Minnesota contractors are frequently asked many questions by potential clients trying to decide who to hire to perform the job. Being comfortable answering those questions can make a difference in whether a contractor is hired or passed over for another company. The need to learn how to answer such questions is one of the reasons why choosing a contractor school for continuing education is important.
How Is Your Company Structured?
Company structure can vary from company to company but frequently includes specific jobs related to assignments such as that of a job foreman, site management and communication. In addition, it can include outside hires in the form of subcontractors. Knowing how a project will be overseen during construction and that a company is well-organized to get the job done within the time framework is an important consideration for potential clients.
What Do You Subcontract?
While some contractors retain workers as permanent or part-time employees, others rely heavily on subcontracting, particularly if work is needed for which the workers do not have the appropriate skills or if that type of work is not needed often enough to be cost-effective. In Minnesota, the contractor can explain what areas of the job are subcontracted and that because the state requires subcontractors to be licensed or registered, this provides protection for both the contractor and client.
What Kind of Warranties Come With the Work?
Minnesota requires warranties be given that can vary in length depending on the type of work that is done. These warranties are laid out in Minnesota Statutes, chapter 327A, so contractors know the length of time warranties are good for. Explain to the owner that construction warranties in Minnesota are transferable if the owner should decide to sell the property.
What Information Will You Give Me When the Project Is Completed?
Tell the client what he or she can expect to receive, including the final sign-offs, liens released and warranties. Mechanical locations, photos of the construction before installation of the insulation, manuals for equipment that has been installed and subcontractor information can also be included.
Have You Completed Similar Projects?
Confidence in a contractor comes with knowing that he or she has performed the type of project requested, and the clients have been satisfied with the results.
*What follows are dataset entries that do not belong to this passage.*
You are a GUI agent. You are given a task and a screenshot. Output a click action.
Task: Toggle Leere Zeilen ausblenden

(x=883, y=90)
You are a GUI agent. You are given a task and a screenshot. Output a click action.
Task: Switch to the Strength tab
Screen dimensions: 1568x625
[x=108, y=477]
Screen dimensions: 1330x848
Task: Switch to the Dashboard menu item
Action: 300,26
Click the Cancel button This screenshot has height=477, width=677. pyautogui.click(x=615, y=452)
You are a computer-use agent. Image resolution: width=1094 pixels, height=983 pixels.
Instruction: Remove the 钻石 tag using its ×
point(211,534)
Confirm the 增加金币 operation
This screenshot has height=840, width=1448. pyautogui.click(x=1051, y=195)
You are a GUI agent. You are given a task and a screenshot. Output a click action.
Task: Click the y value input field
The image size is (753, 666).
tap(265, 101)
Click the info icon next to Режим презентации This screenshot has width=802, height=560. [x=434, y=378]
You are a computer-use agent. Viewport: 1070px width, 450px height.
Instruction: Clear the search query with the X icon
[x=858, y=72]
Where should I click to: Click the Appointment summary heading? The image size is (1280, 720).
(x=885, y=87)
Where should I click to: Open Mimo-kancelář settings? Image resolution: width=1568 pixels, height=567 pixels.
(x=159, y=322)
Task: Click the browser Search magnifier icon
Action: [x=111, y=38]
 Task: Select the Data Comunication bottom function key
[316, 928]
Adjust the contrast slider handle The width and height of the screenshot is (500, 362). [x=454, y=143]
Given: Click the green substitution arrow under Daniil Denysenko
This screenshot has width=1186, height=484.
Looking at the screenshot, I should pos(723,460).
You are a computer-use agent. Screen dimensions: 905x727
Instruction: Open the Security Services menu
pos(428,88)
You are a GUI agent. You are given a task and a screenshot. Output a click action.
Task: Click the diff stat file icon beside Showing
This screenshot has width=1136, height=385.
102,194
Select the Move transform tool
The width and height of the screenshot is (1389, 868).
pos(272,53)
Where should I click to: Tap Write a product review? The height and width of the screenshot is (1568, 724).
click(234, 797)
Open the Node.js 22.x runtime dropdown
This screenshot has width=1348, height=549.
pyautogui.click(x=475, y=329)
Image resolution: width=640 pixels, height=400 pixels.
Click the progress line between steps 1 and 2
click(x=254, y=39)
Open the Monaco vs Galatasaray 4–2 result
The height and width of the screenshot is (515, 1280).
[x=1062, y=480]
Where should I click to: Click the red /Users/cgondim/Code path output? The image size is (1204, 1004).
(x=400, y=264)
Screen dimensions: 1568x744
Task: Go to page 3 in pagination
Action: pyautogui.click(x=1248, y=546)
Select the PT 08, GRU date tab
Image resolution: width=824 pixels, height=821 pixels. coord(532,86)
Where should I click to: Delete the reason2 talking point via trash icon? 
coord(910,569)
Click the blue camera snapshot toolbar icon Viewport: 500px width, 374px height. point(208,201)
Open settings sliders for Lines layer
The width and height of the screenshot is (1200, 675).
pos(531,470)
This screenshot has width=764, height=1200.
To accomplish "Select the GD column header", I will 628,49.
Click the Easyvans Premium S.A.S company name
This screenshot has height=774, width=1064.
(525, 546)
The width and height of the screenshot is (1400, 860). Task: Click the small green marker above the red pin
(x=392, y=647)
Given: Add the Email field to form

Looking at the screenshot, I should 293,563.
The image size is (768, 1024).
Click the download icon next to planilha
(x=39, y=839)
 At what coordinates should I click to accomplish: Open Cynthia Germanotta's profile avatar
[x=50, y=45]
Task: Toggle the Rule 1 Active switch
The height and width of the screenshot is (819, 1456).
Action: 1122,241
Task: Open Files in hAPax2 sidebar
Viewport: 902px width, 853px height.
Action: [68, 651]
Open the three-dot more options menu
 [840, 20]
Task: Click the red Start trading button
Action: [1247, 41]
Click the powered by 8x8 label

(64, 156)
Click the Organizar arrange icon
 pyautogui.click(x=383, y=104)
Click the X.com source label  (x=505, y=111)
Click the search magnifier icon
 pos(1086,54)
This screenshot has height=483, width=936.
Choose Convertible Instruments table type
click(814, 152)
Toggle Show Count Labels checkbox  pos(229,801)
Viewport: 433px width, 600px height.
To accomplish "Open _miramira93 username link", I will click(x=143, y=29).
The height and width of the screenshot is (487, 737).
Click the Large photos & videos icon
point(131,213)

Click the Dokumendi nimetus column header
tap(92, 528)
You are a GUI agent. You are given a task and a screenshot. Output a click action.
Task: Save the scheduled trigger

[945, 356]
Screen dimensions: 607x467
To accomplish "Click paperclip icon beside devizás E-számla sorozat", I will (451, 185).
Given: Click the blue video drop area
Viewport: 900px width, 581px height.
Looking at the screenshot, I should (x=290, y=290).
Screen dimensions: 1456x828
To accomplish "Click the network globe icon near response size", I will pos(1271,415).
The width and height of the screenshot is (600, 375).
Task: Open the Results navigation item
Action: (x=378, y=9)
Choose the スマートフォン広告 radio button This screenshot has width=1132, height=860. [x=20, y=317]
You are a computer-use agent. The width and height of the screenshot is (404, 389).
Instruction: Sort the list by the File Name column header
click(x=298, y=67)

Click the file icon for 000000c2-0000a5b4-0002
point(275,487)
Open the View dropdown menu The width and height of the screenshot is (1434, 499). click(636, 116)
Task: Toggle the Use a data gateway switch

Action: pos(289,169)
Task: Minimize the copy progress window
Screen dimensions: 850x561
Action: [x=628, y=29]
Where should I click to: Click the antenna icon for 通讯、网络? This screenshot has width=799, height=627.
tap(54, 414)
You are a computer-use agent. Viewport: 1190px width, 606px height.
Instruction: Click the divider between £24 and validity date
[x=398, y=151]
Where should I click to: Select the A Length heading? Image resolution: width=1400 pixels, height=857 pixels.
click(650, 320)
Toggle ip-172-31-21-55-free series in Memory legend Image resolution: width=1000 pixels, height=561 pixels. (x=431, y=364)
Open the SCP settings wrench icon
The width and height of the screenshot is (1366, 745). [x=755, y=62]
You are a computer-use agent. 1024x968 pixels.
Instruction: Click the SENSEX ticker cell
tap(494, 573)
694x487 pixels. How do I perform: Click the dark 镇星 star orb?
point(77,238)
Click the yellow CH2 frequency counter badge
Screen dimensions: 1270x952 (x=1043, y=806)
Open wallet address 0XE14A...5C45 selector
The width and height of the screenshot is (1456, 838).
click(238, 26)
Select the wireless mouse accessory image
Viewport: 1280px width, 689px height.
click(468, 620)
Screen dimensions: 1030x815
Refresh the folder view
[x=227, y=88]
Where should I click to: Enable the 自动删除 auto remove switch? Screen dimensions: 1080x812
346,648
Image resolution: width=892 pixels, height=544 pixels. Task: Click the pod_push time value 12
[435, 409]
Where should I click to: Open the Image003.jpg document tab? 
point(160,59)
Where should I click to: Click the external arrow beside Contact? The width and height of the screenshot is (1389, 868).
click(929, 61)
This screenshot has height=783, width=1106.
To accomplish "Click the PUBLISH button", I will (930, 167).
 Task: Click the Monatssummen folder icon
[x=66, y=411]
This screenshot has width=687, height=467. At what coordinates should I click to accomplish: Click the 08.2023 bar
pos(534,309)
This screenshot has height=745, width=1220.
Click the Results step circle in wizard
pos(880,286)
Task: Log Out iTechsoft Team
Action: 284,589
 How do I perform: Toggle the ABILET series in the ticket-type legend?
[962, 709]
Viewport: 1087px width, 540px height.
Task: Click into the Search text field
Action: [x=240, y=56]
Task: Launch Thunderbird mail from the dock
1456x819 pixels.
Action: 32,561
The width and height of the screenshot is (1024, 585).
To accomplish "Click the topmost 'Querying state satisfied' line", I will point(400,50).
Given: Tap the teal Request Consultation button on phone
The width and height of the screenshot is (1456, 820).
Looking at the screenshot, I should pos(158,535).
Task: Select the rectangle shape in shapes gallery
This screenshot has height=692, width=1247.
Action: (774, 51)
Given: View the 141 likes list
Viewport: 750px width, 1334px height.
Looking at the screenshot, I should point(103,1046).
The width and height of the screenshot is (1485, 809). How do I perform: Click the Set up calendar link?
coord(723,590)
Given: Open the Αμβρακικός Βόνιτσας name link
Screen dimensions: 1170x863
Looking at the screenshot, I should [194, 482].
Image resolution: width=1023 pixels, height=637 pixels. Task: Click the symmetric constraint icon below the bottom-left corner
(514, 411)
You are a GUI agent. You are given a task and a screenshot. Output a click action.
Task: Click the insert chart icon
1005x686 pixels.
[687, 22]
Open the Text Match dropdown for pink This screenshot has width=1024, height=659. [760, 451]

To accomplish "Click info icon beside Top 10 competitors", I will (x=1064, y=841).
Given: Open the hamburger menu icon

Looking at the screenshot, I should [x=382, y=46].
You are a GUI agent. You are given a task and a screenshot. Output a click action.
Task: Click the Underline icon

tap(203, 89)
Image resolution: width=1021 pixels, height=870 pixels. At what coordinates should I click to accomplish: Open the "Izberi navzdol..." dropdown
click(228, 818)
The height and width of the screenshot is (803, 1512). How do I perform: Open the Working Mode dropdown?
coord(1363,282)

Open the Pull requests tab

Mentioning to a potential client some similar projects you have completed can inspire confidence and help you get the job. Maintaining references from clients can go a long way to sealing a deal for a construction project.
Is There a Daily Work Schedule?
The answer the potential client is looking for is yes. Let them know what days, the workers will be there. Also tell them the hours your crews will work. This shows that the contractor is organized and that the building project will move along toward completion in a timely manner.
When Can You Start My Project?
As a contractor, you may be working on multiple projects at the same time or need more time to start on another one. Decide before talking to the potential client how much lead time you need before starting a project and how long it will take.
How Is Your Billing for the Project Set Up?
Most contractors ask for a percentage of the project cost as a down payment. Inform the client that this amount not only covers materials and permits, but also includes the cost of the subcontractors working on the job.
Being prepared for the questions a potential client might ask when bidding on a job can mean the difference in whether you are hired as a contractor or the job goes to someone else. Taking additional classes at contractor school can help prepare you for the questions you may face, as well as help you complete your educational requirements for license renewal in Minnesota.
PDH Contractor Academy lets you study at your own pace at any convenient time and place through handy online contractor school courses that you can take using your computer, tablet or smartphone. Preapproved by the Minnesota Department of Labor and Industry, you can take your required 14 hours, and add to your expertise as a contractor at the same time. Once you have successfully completed the courses, we send the results to the Minnesota DLI and provide you with your own certificates of completion for your records.
In addition to Minnesota, PDH Contractor Academy also offers courses in other states for those who hold multiple licenses. We also have support both online and by email to make your remote course experience a positive one. For more information, contact us, or browse courses by state.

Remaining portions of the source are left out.